Sometimes I find it funny that outside devs say
“hey, did you know that you are throwing 503s on this endpoint”.
Yes, we know. There’s a graph for it.
If there isn’t a graph -- we immediately add one.
And we roll the key ones up into a grid of 12 summary graphs that everyone watches.
There’s also a bank of graph monitors in ops.
This was taken during peak load on a typical weekday.
You can see a blip about half way through.
Given that all clusters moved in unison, there was probably an upstream garbage collection in kestrel, or something similar.
We’ve put a lot of effort into lowering Twitter latency and keeping it low and predictable.
(If visible, blue line is a cascaded cluster, where yellow and green are fanout only.)
You get to see a lot that happens to you -- who favorited your tweet, who followed you, and so forth --
in real time.
You also get to see what your followings are doing. Who they favorited and followed.
There’s a huge opportunity for discovery here with User Streams.
If two friends favorite a tweet, and two others follow the tweeter, show me the tweet!
We know that User Streams are transformative. Goldman and I were watching #chirp during Ryan’s talk.
It was incredible to watch them scroll by.
In the few days we’ve been using them at the office, everyone has been transfixed.
Engineering productivity has plummeted!
It’s the Farmville of Twitter.
First we’re going to get user streams out there.
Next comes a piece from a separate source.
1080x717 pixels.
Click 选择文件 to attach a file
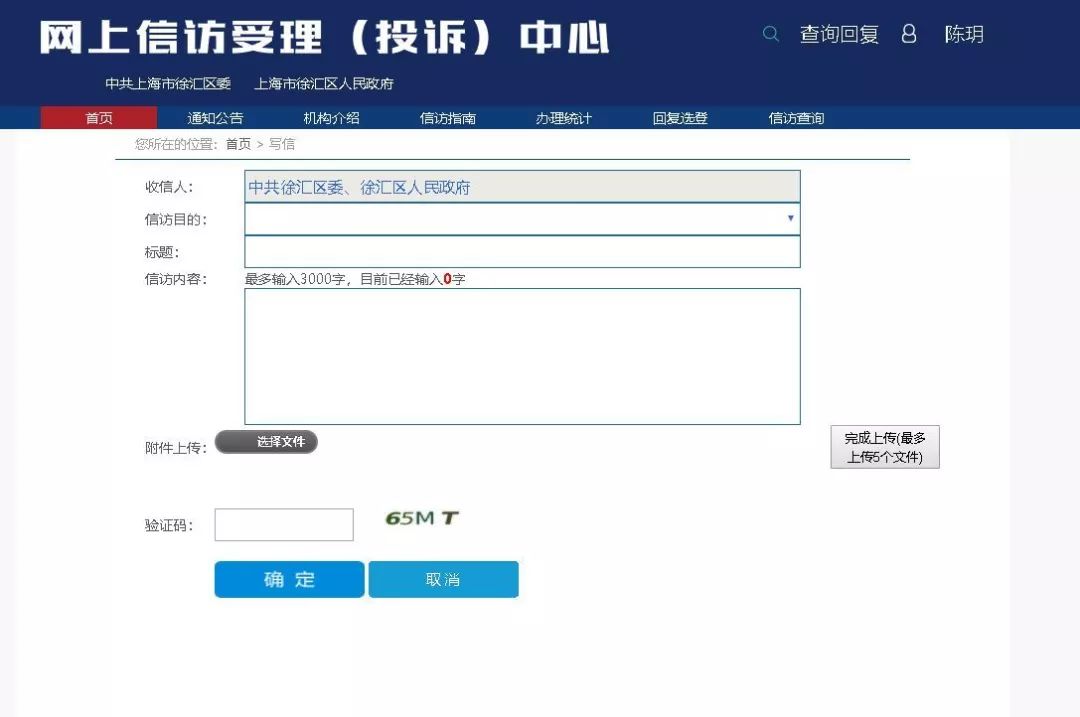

We have some more critical features to add and we have to
add capacity to handle potentially millions of connections.
We’ve announced the details for a user stream preview period.
Read them carefully before coding or planning anything.
There are also some interesting events that we don’t yet publish.
We’ll see what we can get out there for you.
Once user streams are in a good spot, we want to get back to some interesting large scale integration features.
Real time Twitter.
Lots of event types.
More engagement.
More discovery.
New user experiences are now possible.
Go out and build something great!